I care a lot about the short terms, despite everything that I have read to convince me I shouldn’t. Phenomenologically, the short term is my world. It is all I know, and all that my mind is equipped to think about. And that is why, in the face of an unspeakably depressing short terms, we must turn to philosophy. From the Stoics to Spinoza, the greatest philosophers have tried to wrench us away from narrow minded focus on the short terms try to see things from a more universal perspective.

But we cannot completely turn to philosophy in this way, because we have a duty to work to make the world better for all those beings—humans, especially, because of the deepness of our pain—who live with us in this short term. We just cannot think to surrender the long term future of the world to our short term desires, which is an all-too-human way of being in the world.

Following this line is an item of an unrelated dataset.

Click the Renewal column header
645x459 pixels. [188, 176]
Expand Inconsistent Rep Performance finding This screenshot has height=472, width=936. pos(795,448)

Mortaging the future for short-term benefit is naturally human and also arguably worse than surrendering any hope of the present by thinking of some far off distant future. Neither lead to a good medium term. 

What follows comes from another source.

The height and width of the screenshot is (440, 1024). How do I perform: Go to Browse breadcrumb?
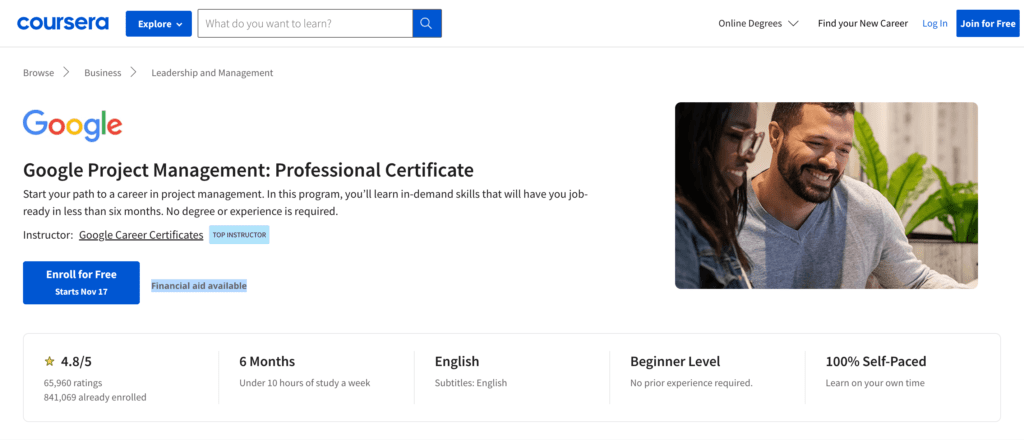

The medium term has to do with the future of humanity beyond, say, the next couple generations. It’s very difficult to predict what things are going to look like in the medium term. Ask someone on the brink of the agricultural revolution what they thought humanity would look like in a thousand years, and the answer probably wasn’t sicker, shorter, and sedentary. They would be surprised. Ditto for asking anyone at any time since we started making ‘progress.’ We cannot predict the medium term future.

I care about this timescale least. Outside of the few I know, I don’t particularly care for humans. We don’t have the elegance of most other animals, and what we do to each other (bad) seems to more than make up for anything pretty we produce. We are also the single most destructive species in the world. We waste our potential. So, frankly, civilizational die-off—the idea that humans just sort of go away—doesn’t bother me too much. I hope I don’t live to see it—or that we all go to Mars and colonize some place we can’t ruin first—but on the whole, when we look at the world the vast majority of the awful things are our fault. And yes, Motown is great, but it would take at least Motown, Stax-Volt, and three or four Blue Notes together to make up for the destruction of one coral reef, and we haven’t even started talking about the rainforest yet. 

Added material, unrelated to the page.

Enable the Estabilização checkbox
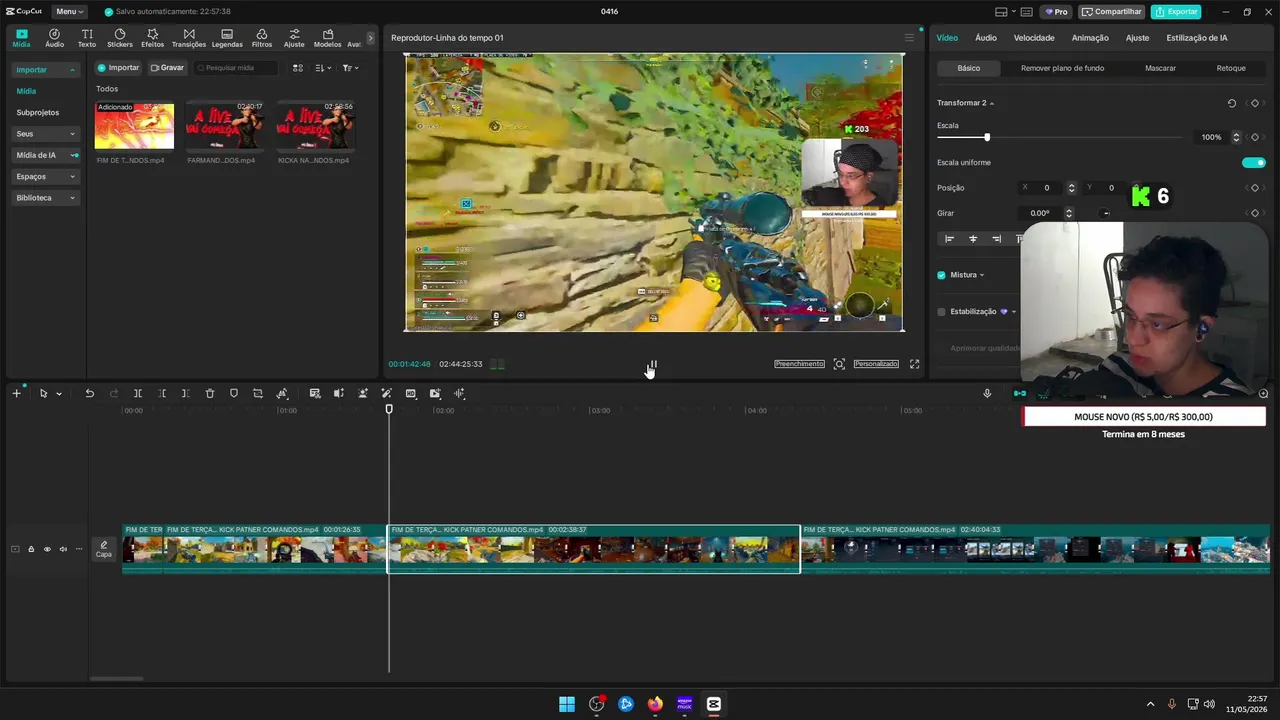Viewport: 1280px width, 720px height. point(941,312)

The longest timescale is probably the easiest to predict, and the one that I care the least but also most about. Civilization will be buried. Humans will go extinct (probably—we are a confounding species). Most of the species alive right now will go extinct. Biodiversity, after plummeting severely (due to us, yay!) will rise again, but this is of course over the long term so none of us will live to see it and probably none of our descendants either. It’s a distinct possibility that in the long term, all life on Earth will have evolved from the rats and cockroaches that can survive the anthropogenic wasteland we are leaving behind.

And this, I have to say, makes me happy. Humans can do a lot, but I don’t think we can destroy life on the Earth. (Fun aside—if any billionaires are reading this, please, gather up a bunch of very hardy organisms, including some really weird underwater ones or nitrogen cave ones, and load them into rockets and shoot thousands of them off the Earth in every direction and know that when they hit something there is a nonzero chance that that object will start to evolve its own life forms. I’m talking to you, Elon). Life is awesome. In the original sense of awesome—awe inspiring. It’s happened, as far as we know, once. And, when we’re all gone, and despite our best efforts, it will still be here. And so even though I won’t be here, and you won’t be here, and no humans will be here, life will go on. And, sub specie aeternitatis, the impact of humans on the world will just be one horrible little blip in the history of life—a slow moving meteor leaving behind death, destruction, and the complete works of Marvin Gaye. Which almost make it all worth it.